══ Material for the task

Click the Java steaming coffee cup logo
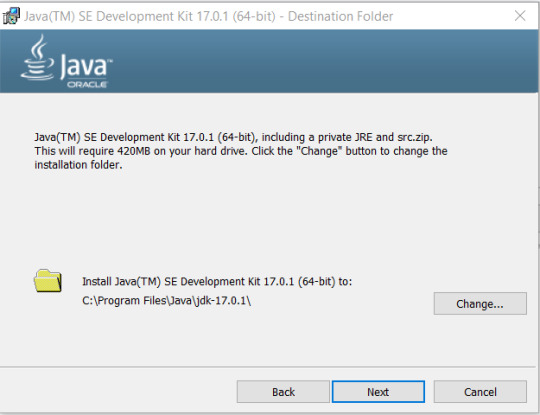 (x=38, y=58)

════
══ Material for the task

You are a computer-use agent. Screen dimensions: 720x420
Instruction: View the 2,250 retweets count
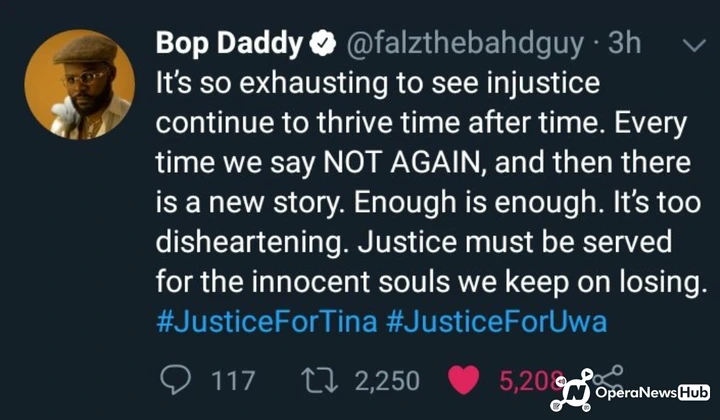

════
══ Material for the task

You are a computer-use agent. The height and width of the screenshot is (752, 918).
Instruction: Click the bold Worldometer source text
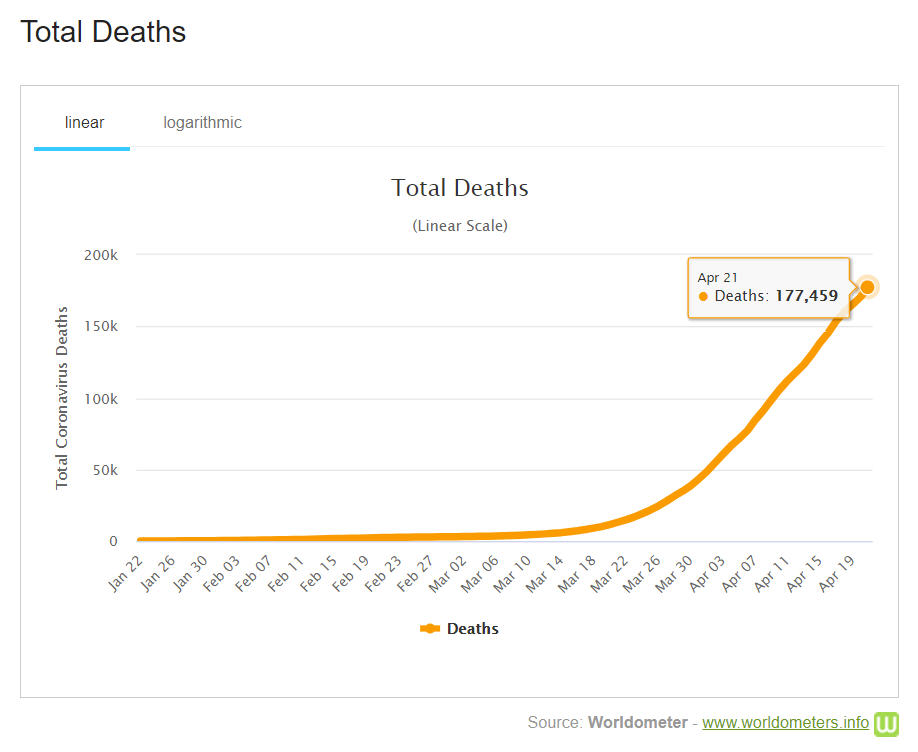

════

> **Task description**
Search the entries for the word "computer" and pick out every line that holds it.

> **Output for this task**
You are a computer-use agent. Screen dimensions: 720x420
You are a computer-use agent. The height and width of the screenshot is (752, 918).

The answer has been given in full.